#### [WHAT TO DO]
Return the passage from the text on front-end development in the UX studio word for word, starting at "If UX designers" and ending at "a single unit.".

#### [TEXT EXCERPT]
____________________

Include Front-End Development in the UX Studio
In practice, if a front-end development team sits with the design team and works collaboratively on the presentation-layer code, it can save up to 50% of the total time it takes to build the presentation layer. Here’s how this works: The UX Design team produces a set of screens and user-interface (UI) specifications to help the front-end development team understand the exact colors, fonts, colors, shading, padding, types of controls, and gestures and ensure the elements fit on the page in a pixel-perfect representation of the design. Once they’ve produced a limited subset of UI specs, designers can then produce and hand over just sketches.
If UX designers work directly with front-end developers who are highly skilled in translating designs into reality, the developers can take sketches and produce pixel-perfect, front-end code. This approach helps significantly in compressing schedules. UX designers and front-end developers must work together, in person, to create high-quality visualizations fast, then iterate them fast. The UX team cannot throw designs over the wall to another group and hope to have them build it with pixel perfection and smooth gestures. Achieving both speed and quality requires that they be collocated, at least during the Design Phase of a project, so they can function as a single unit.
Front-end developers in companies that currently differentiate on the experience feel a deep need to constantly optimize the experience using the latest technologies. They fall more into the design camp than the development camp. Of course, the task of connecting the presentation layer to the business logic and services, then to the backend belongs to developers who sit in the Engineering organization.
UX teams need the technical skills of a Front-End Development team, working closely with designers and providing insights on both what is currently possible and what could be possible if the team pushed the technological boundaries. This helps improve individual designs and makes them more likely to succeed at a technical level. It also helps the designers become better at predicting what the Development team can build and what ideas they should abandon in favor of alternate approaches.
5. Take Lessons from Creative Studios
Companies reinventing themselves around the experience—typically, through digital UX design and industrial design—are today taking core lessons from design firms and creative agencies. Recently, dozens of large companies—from Facebook and Google to Accenture, Capitol One and PwC—have spent billions of dollars acquiring design agencies, in the hope of reinventing themselves as experience-led organizations. But, because they are not changing from the inside out, most of these companies will not successfully reinvent themselves to be experience led. Other companies that are reorienting themselves to become experience led—including IBM, Honeywell, and Visa—are implementing the most valuable practices from design studios within their companies.

____________________

#### [DATA EXCERPT]
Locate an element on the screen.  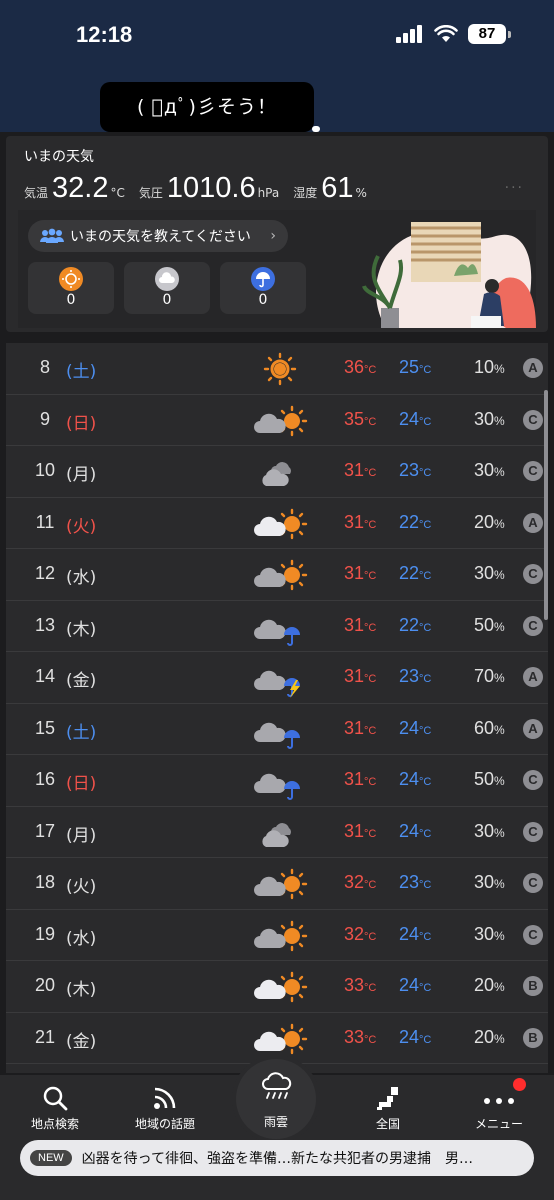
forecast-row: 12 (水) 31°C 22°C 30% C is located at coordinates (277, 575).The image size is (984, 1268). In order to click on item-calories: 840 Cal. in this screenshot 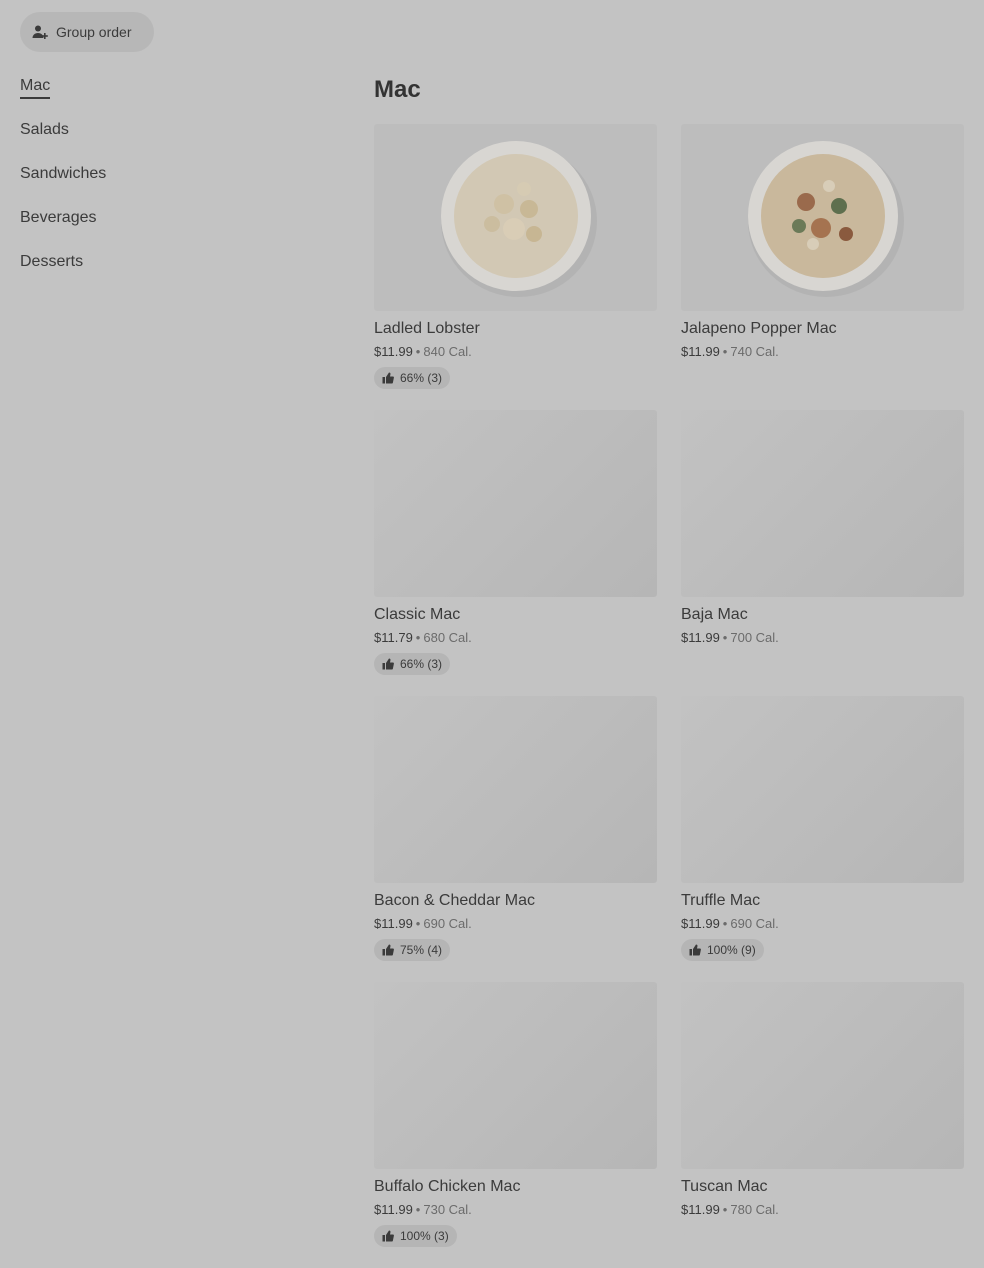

____________________

#### [FINISHED TASK]
If UX designers work directly with front-end developers who are highly skilled in translating designs into reality, the developers can take sketches and produce pixel-perfect, front-end code. This approach helps significantly in compressing schedules. UX designers and front-end developers must work together, in person, to create high-quality visualizations fast, then iterate them fast. The UX team cannot throw designs over the wall to another group and hope to have them build it with pixel perfection and smooth gestures. Achieving both speed and quality requires that they be collocated, at least during the Design Phase of a project, so they can function as a single unit.